Task: Lay out the listing lines as a numbered list, starting at the line that contains "Click the right" and ending at the line that contains "Tap the right", leaving out blank lines.

** start of Stored records **

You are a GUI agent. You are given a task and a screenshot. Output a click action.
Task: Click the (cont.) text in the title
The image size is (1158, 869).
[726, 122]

** end of Stored records **
** start of Stored records **

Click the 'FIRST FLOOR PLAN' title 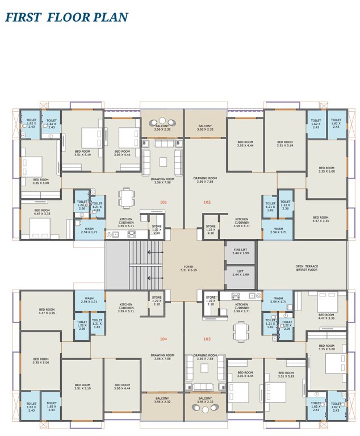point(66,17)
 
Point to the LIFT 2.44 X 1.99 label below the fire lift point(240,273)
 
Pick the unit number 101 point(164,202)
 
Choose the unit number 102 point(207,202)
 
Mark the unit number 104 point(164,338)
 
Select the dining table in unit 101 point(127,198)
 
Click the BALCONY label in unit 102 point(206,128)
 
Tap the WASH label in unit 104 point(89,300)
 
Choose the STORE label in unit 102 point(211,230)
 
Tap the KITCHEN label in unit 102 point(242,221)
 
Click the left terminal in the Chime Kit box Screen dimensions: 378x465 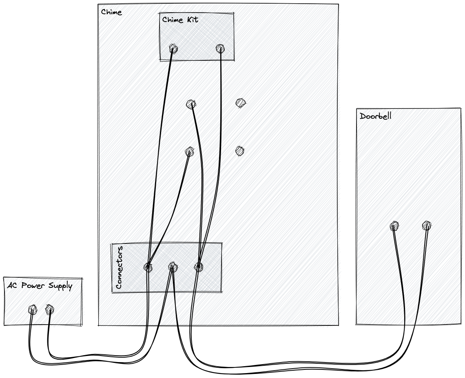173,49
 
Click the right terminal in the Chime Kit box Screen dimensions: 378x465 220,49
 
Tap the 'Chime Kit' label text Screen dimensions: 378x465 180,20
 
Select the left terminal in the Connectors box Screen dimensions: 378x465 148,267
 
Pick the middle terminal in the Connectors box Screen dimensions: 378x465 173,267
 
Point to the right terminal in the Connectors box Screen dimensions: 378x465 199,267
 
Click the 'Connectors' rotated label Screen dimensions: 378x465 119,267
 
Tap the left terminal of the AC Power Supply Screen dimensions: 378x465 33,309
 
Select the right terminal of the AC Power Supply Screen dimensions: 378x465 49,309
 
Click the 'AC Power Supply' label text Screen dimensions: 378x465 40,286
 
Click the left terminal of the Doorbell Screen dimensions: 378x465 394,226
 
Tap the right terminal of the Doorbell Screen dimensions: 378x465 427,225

** end of Stored records **
** start of Stored records **

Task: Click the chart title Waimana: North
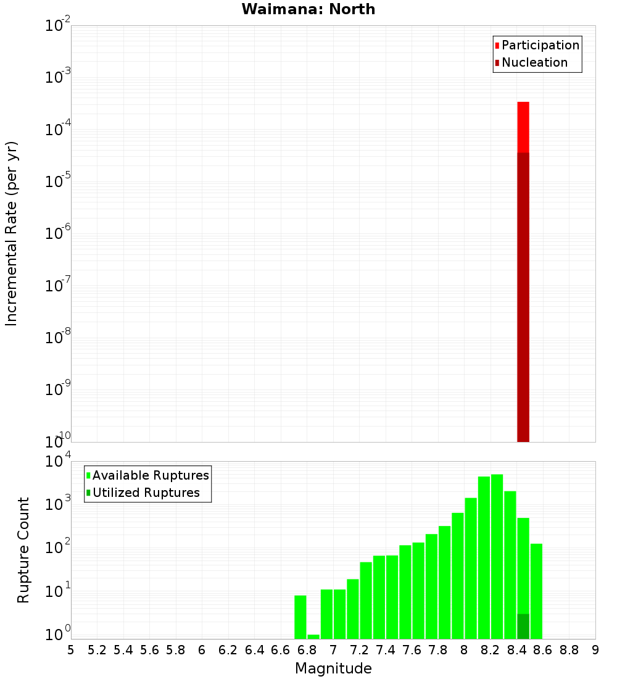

** end of Stored records **

Exercise result:
1. Click the right terminal in the Chime Kit box Screen dimensions: 378x465 220,49
2. Tap the 'Chime Kit' label text Screen dimensions: 378x465 180,20
3. Select the left terminal in the Connectors box Screen dimensions: 378x465 148,267
4. Pick the middle terminal in the Connectors box Screen dimensions: 378x465 173,267
5. Point to the right terminal in the Connectors box Screen dimensions: 378x465 199,267
6. Click the 'Connectors' rotated label Screen dimensions: 378x465 119,267
7. Tap the left terminal of the AC Power Supply Screen dimensions: 378x465 33,309
8. Select the right terminal of the AC Power Supply Screen dimensions: 378x465 49,309
9. Click the 'AC Power Supply' label text Screen dimensions: 378x465 40,286
10. Click the left terminal of the Doorbell Screen dimensions: 378x465 394,226
11. Tap the right terminal of the Doorbell Screen dimensions: 378x465 427,225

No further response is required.